Les difficultés auxquelles fait face la société Kisenge-Manganèse sont nombreuses. La première difficulté est d’ordre géographique et logistique. Kisenge-Manganèse se trouve dans une des régions enclavées du pays. Des centaines de wagons de manganèse destinés à l’exportation en partance de l’Angola sont bloqués faute d’évacuation.Il y a environ 40 ans, cette société publique a arrêté l’exploitation du manganèse, faute de voie d’évacuation du minerai. Il avait alors un stock de 400 000 tonnes de manganèse déjà extraits. Il y a deux ans, la réouverture de la voie ferrée de Lobito en Angola jusqu’à la frontière de la RDC a permis à une firme tanzanienne de signer un contrat d’achat de plus de 140 000 tonnes de ce manganèse. La deuxième difficulté concerne la commercialisation des métaux. A ce sujet, cette entreprise publique doit être de nouveau relier au port le plus proche qui est le Port de Lobito. Le corridor de Lobito est resté fermé pendant plus de 30 ans à cause de la guerre civile en Angola, ce qui a causé un énorme manque à gagner. Avec cette triste situation, il était difficile d’évacuer la production de manganèse. Et ce n’est qu’en 2018 que la SCMK-M a commencé à évacuer ses produits. A cette difficulté, s’ajoute la difficulté de disponibilité de wagons et de locomotive pour tirer la production de l’usine jusqu’à destination. La troisième difficulté est d’ordre social. Les travailleurs n’ont toujours pas été payés. Ils totalisent 217 mois d’arriérés de salaires, soit près de 20 ans. Cette liste n’est pas exhaustive.

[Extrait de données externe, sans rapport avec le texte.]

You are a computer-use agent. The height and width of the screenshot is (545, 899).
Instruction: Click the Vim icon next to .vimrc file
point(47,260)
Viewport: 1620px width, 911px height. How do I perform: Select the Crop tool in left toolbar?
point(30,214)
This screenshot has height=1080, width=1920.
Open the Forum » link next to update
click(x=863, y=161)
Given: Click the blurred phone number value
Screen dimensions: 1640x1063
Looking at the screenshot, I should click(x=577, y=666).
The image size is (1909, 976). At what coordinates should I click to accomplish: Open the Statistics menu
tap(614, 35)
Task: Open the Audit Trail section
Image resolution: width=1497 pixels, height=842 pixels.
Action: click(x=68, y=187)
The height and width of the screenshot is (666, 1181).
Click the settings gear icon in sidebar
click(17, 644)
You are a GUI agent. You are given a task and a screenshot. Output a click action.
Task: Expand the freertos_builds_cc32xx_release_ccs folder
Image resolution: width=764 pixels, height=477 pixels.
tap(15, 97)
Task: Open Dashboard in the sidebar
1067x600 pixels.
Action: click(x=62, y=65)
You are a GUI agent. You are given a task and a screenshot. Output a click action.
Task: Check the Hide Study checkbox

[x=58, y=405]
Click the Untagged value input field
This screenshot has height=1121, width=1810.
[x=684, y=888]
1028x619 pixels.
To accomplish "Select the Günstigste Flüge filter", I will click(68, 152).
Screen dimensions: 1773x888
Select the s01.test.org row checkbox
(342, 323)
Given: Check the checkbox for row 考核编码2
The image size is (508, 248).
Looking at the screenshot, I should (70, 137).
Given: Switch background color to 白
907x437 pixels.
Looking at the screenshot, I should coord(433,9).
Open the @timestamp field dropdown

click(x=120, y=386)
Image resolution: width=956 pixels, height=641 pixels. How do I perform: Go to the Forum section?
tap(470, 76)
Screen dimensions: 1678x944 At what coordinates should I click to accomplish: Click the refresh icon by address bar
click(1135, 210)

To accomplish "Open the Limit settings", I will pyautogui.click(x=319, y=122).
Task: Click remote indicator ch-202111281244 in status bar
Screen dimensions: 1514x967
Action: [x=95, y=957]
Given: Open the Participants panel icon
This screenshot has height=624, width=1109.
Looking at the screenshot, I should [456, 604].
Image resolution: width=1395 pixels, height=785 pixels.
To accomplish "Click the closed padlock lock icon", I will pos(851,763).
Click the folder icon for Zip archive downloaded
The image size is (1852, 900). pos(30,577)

Voulu gagnant-gagnant, le partenariat entre Navodaya DMCC et Kisenge Manganèse pourra prendre plusieurs formes, a souligné l’Avocat d’affaires, mais pour l’instant, ce n’était qu’une prise de contact. En attendant la conclusion d’un accord de partenariat avec Navodaya DMCC, la traversée du désert continue pour Kisenge-Manganèse et tous es travailleurs directs et indirects estimés à 1000 agents.

Pour rappel, le gisement de manganèse de Kisenge est situé dans la province du Lualaba en territoire de Dilolo. Découvert en 1926 et exploité à partir de 1951, le gisement de Kisenge est apprécié tant au niveau national que mondial. Ceci emmène à constater qu’en 1960, le Congo-belge était 8ème producteur de manganèse dans le monde et qu’en 1970, l’ex Zaïre occupait encore la 11ème place dans la production de cet élément essentiellement utilisé pour la préparation d’alliages, avec 300 000 tonnes de minerais par an. Mais le gisement, dont les droits d’exploitation appartiennent désormais à l’entreprise publique ex EMK-MN, était à l’arrêt depuis 1993 à cause notamment de la fermeture du chemin de fer de Benguela en Angola, suite à la guerre civile dans ce pays, mais surtout à cause du manque de financements. Néanmoins, le gisement présente encore d’importantes réserves, dont 5 348 227 tonnes de pyrolusite à 50% de manganèse et 6 000 000 tonnes de carbonate à 35% de manganèse.